Managing Users
User management happens on the Users tab, which is visible only to admins. The tab lists every account with its username, role, enabled state, assignment counts, and a truncated view of its API key.
Creating a user
Section titled “Creating a user”- Click Add User at the top of the Users tab.
- Enter a username. Usernames are case-insensitive and must be unique. Minimum length is 2 characters.
- Enter a password (minimum 4 characters).
- Choose a role — Admin, Operator, or Viewer. See Roles and permissions.
- Click Create.
The new account is immediately active. Operators and Viewers start with no assignments, which means they see no players or zones until you assign some — see Player and zone assignments.
An API key is not generated automatically. Click Regenerate Key on the row if the user needs one.
Editing a user
Section titled “Editing a user”Click the edit icon on a row to change the user’s role or toggle Enabled. Username is fixed for the lifetime of the account — create a new user and delete the old one if you need to rename.
A few guard rails apply:
- You cannot change your own role. Log in as a different admin to demote yourself.
- You cannot disable or demote the last enabled admin. MZAP blocks the change and surfaces an error so you can’t lock yourself out.
Resetting a password
Section titled “Resetting a password”Click the key icon on a row and enter the new password. The old password is replaced immediately; existing sessions for that user remain valid until the user logs out or the workspace is locked.
Non-admin users can change their own password from the user menu but cannot change anyone else’s.
Disabling vs. deleting
Section titled “Disabling vs. deleting”Disable an account to block login without losing its configuration. The user’s assignments, API key, and password hash stay intact, so you can re-enable the account later and everything resumes. Disabled users also cannot authenticate with their API key.
Delete an account to remove it permanently. Deleting a user:
- Invalidates every active session for that user immediately.
- Revokes the user’s API key.
- Does not remove the user’s entry from any workspace assignment lists — stale entries are simply ignored. Re-creating a user with the same username restores their assignments.
Two guards prevent foot-guns:
- You cannot delete your own account.
- You cannot delete the last enabled admin.
Toggling global authentication
Section titled “Toggling global authentication”The header of the Users tab contains the Enable Authentication / Disable Authentication button.
- Enable is only available when at least one enabled admin user exists.
- Disable prompts for confirmation. Once disabled, the login dialog stops appearing and every request is treated as fully privileged.
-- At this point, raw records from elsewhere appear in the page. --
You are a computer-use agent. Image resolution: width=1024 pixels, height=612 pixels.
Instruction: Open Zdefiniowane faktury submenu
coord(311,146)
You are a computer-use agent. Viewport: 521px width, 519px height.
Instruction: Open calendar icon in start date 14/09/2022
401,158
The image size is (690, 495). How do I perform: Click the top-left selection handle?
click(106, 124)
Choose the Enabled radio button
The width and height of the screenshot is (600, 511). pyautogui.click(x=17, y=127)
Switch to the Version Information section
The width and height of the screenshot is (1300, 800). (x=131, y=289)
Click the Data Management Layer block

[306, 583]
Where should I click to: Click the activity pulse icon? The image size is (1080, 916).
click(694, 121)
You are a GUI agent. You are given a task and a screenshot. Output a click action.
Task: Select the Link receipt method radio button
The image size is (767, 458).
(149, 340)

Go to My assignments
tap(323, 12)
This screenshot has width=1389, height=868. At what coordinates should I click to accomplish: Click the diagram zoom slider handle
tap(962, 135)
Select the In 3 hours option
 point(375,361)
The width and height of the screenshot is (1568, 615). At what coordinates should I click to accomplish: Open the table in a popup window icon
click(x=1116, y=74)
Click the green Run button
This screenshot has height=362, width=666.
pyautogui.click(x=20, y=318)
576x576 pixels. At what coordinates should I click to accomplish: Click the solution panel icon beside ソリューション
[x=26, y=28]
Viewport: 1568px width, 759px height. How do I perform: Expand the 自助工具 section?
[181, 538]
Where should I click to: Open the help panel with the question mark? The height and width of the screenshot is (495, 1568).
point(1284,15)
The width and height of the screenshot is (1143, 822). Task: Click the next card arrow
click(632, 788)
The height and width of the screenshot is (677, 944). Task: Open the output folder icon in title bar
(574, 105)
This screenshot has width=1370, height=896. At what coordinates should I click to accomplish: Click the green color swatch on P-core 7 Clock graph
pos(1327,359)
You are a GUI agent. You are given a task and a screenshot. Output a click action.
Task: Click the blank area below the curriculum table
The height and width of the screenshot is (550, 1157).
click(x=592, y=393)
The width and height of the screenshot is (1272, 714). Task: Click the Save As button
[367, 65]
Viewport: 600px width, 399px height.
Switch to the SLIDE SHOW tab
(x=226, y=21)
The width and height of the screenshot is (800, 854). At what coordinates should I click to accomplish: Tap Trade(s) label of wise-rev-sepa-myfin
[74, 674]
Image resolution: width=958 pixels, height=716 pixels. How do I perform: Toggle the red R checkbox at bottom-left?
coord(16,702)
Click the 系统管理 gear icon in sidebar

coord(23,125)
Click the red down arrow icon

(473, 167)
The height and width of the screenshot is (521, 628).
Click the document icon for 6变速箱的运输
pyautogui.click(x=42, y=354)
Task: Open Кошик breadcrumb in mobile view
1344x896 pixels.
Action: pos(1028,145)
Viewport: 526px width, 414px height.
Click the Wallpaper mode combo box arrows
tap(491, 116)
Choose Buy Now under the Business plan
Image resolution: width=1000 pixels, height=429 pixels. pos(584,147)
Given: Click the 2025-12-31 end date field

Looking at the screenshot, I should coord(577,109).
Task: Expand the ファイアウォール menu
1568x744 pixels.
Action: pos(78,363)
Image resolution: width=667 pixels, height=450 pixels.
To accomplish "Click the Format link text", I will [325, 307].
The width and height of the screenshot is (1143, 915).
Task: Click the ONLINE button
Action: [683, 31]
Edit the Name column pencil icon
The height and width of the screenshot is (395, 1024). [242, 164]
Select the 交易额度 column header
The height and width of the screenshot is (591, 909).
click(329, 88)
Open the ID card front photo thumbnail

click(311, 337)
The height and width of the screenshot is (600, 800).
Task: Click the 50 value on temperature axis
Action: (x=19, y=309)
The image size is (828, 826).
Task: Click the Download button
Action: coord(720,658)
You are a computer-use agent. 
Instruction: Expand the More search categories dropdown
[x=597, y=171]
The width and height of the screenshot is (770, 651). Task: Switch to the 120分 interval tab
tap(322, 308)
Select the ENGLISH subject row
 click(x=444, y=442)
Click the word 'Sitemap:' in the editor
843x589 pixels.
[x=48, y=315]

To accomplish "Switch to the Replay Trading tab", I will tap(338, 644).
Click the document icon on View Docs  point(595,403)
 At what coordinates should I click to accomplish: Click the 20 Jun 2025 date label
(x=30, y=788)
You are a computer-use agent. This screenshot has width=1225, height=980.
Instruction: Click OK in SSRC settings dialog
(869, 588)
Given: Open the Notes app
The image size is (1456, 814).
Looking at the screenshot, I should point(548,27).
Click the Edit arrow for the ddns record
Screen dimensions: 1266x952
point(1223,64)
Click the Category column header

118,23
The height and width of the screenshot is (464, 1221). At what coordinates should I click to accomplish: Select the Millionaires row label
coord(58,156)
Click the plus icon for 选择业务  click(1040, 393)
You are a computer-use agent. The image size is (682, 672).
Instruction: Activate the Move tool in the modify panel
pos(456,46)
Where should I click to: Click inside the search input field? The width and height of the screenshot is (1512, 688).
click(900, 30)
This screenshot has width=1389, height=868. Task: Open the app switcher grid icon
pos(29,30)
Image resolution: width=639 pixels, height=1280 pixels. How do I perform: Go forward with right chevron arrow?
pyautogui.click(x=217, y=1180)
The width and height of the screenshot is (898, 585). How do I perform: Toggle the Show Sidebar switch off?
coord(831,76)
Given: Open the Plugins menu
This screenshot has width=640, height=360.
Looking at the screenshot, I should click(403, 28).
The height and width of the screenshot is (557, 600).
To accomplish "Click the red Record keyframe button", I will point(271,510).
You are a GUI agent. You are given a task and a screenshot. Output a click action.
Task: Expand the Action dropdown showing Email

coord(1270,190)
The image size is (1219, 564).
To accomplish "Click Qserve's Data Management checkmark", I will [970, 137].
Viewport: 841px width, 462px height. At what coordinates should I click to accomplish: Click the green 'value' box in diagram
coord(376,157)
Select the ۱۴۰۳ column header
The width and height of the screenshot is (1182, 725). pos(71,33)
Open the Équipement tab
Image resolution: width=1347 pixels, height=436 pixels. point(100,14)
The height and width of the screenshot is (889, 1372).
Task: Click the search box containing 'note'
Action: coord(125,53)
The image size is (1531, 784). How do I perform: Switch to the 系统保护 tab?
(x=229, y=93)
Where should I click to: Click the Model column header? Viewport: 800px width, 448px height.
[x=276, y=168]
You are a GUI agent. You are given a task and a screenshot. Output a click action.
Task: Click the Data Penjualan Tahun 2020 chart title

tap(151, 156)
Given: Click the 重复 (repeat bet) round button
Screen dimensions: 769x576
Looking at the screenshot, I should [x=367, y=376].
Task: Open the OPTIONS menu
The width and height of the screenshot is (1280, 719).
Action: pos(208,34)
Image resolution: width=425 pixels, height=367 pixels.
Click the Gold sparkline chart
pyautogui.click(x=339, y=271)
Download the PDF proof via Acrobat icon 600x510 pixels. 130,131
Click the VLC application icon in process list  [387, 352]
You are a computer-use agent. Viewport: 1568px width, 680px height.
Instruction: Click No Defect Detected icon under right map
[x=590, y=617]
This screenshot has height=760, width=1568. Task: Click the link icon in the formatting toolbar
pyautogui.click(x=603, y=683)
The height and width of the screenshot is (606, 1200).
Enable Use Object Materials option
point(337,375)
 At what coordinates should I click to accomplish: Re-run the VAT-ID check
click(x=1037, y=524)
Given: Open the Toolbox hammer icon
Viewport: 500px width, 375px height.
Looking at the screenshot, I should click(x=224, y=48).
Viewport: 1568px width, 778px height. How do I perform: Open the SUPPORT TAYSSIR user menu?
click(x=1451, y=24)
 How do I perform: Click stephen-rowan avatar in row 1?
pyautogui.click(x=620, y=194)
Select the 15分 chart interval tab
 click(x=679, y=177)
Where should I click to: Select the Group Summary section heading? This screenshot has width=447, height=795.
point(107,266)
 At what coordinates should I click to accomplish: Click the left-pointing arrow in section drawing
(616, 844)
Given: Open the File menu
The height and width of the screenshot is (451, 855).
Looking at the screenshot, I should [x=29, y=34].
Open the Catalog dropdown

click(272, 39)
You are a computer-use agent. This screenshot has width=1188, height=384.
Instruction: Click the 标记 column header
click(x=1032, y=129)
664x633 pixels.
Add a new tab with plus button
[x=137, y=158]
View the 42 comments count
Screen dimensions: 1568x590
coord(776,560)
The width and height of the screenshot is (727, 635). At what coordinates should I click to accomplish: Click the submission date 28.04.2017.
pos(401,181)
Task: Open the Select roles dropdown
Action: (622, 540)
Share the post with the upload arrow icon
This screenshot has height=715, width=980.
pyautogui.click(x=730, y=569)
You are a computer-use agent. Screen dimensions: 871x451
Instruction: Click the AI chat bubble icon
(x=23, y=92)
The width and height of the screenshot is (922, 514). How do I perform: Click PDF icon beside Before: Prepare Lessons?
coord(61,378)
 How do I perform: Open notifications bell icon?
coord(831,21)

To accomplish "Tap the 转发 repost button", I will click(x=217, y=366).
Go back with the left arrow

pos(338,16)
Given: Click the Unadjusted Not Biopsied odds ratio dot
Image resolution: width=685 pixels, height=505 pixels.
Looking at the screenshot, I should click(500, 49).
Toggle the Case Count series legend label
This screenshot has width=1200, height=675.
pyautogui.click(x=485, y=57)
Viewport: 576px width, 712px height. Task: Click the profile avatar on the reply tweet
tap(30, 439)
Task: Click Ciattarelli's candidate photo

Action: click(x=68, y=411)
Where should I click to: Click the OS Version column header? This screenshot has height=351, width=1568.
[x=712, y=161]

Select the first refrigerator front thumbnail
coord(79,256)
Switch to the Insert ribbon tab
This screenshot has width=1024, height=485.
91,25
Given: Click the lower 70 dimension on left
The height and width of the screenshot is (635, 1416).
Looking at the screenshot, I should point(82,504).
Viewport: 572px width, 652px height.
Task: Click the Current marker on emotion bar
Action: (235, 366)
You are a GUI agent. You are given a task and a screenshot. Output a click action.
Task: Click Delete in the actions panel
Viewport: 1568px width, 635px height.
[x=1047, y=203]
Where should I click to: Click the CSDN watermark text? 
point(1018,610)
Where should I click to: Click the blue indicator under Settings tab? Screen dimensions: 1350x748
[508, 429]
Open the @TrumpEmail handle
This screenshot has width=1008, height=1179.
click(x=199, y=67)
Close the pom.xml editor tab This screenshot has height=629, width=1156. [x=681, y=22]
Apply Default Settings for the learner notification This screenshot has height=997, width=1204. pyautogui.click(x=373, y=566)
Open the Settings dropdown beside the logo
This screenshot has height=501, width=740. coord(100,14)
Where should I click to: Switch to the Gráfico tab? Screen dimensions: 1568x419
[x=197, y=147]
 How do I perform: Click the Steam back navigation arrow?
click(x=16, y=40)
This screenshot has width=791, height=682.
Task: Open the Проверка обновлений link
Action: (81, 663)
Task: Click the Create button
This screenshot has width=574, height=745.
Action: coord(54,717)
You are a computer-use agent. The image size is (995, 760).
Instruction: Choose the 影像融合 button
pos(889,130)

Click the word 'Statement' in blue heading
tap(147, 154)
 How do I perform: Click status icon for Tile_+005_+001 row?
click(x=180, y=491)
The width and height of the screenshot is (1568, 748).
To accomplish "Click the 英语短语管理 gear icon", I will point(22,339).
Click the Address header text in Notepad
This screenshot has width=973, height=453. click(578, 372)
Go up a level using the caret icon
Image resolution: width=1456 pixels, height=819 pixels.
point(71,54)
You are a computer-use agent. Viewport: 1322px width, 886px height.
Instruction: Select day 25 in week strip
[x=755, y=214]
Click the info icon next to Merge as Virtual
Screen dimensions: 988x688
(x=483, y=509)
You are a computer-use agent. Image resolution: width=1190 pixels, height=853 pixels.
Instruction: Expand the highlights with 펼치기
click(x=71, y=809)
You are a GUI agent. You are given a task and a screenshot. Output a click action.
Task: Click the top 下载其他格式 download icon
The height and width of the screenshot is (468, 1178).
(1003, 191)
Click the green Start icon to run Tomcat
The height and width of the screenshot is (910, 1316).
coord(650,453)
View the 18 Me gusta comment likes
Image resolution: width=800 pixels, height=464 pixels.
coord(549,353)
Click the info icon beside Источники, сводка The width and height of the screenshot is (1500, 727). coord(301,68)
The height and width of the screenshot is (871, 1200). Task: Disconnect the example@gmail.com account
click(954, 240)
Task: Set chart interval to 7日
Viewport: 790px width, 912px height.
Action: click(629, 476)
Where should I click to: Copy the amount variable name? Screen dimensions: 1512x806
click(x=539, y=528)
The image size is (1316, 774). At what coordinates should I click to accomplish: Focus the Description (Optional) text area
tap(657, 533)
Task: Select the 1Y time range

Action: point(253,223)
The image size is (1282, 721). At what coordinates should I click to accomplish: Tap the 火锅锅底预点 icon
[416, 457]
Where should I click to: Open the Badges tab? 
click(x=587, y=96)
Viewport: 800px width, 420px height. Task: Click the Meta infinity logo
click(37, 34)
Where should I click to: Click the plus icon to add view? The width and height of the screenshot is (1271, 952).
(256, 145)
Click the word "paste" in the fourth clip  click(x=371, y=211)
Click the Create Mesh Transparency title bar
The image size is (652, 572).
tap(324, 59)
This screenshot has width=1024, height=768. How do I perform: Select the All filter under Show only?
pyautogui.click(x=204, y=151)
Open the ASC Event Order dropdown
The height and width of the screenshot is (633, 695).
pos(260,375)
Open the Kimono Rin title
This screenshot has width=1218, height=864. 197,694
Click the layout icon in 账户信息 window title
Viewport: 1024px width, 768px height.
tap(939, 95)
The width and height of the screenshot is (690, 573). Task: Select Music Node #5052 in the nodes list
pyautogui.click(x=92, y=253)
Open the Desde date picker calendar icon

Existing user accounts are preserved — enabling auth again reactivates them immediately.
API equivalents
Section titled “API equivalents”Everything above is exposed on the API for scripting bulk changes or integrating with an external identity system.
| Operation | Endpoint |
|---|---|
| List users | GET /api/users |
| Create user | POST /api/users |
| Update role or enabled state | PUT /api/users/{id} |
| Change password | PUT /api/users/{id}/password |
| Delete user | DELETE /api/users/{id} |
| Get a user’s API key | GET /api/users/{id}/api-key |
| Regenerate API key | POST /api/users/{id}/regenerate-key |
| Toggle global auth | PUT /api/settings with authEnabled |
All of these require an admin token except change password, which a user may call for their own account. Full request and response schemas are in the API Reference.